Monday, April 10, 2006

Late Nights

It's a little past midnight and I am sitting up typing on the computer while everyone else in the house is asleep. Everyone else, except for my 14 month old son who is nursing and watching me. This seems to be the norm nowadays--very little sleep for me and the baby wide awake along side of me. Noone ever told me growing up that all babies aren't the same. That some will be friendly, easy tempered, sleep through the night and overall what we consider to be "good babies". While other babies, like my son, require very little sleep, takes ten minute naps, are picky eaters, demanding, possessive of mommy, and still nurses past the one year mark with eight teeth (and counting) in their mouths.

Don't get me wrong, I absolutely LOVE my son. I love all my children, but I have only had girls before.
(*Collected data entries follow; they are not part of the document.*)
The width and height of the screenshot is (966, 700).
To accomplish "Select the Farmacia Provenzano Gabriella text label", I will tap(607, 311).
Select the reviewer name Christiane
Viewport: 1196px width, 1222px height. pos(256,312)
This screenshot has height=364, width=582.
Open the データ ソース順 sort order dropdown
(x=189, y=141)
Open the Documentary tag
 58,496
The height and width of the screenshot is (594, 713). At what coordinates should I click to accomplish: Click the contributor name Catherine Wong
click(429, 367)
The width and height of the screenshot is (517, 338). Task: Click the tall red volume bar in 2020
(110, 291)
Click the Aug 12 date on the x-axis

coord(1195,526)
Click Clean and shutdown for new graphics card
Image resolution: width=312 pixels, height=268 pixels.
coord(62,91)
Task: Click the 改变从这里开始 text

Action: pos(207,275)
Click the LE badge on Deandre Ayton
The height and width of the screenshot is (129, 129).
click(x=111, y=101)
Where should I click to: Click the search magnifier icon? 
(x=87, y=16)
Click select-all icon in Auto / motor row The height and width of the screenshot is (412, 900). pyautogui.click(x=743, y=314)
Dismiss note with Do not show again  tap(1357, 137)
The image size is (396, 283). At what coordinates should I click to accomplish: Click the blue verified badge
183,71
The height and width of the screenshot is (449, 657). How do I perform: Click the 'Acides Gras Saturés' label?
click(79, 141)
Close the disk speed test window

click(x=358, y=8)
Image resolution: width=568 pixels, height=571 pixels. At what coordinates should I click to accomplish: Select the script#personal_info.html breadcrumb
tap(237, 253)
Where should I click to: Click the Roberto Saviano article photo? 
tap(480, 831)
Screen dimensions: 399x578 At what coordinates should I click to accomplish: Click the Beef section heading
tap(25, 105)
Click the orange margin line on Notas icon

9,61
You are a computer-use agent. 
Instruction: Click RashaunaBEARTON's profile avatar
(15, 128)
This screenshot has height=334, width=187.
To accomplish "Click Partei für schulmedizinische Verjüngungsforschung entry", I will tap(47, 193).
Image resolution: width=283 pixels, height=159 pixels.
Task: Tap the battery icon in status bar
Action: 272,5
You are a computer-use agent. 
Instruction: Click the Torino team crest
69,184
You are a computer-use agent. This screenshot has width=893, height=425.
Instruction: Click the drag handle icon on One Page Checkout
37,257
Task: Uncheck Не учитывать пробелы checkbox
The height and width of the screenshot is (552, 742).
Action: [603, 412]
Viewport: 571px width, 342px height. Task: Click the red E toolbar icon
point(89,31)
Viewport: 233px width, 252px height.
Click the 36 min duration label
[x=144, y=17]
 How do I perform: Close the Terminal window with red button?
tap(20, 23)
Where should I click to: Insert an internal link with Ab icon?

He is my only son and is the last of six children. I had NO idea that boys were really that different from girls. Sure, I heard the rumors but I took them with a grain of salt. Now, barely able to keep my eyes open night after night I am a believer. But, I will get through it. My mother always said that "God will never put more on you than you can bear" and I have to believe that. This won't last. Nothing ever lasts forever.

In spite of it all, I still consider myself very lucky to have been blessed with my children. I would absolutely, positively never trade them for anything in the world. If staying up late at night working my VA business is a requirement to being a good mommy to them then so be it. I will do whatever it takes. But I will have it all. I will be a good mommy, a great wife, and an outstanding business owner because I have the drive, the will, and the know-how to be the best. One day I will look back on these days and wonder if I could have done it differently, done it better. The answer will probably be "yes", but I am happy with things just the way they are.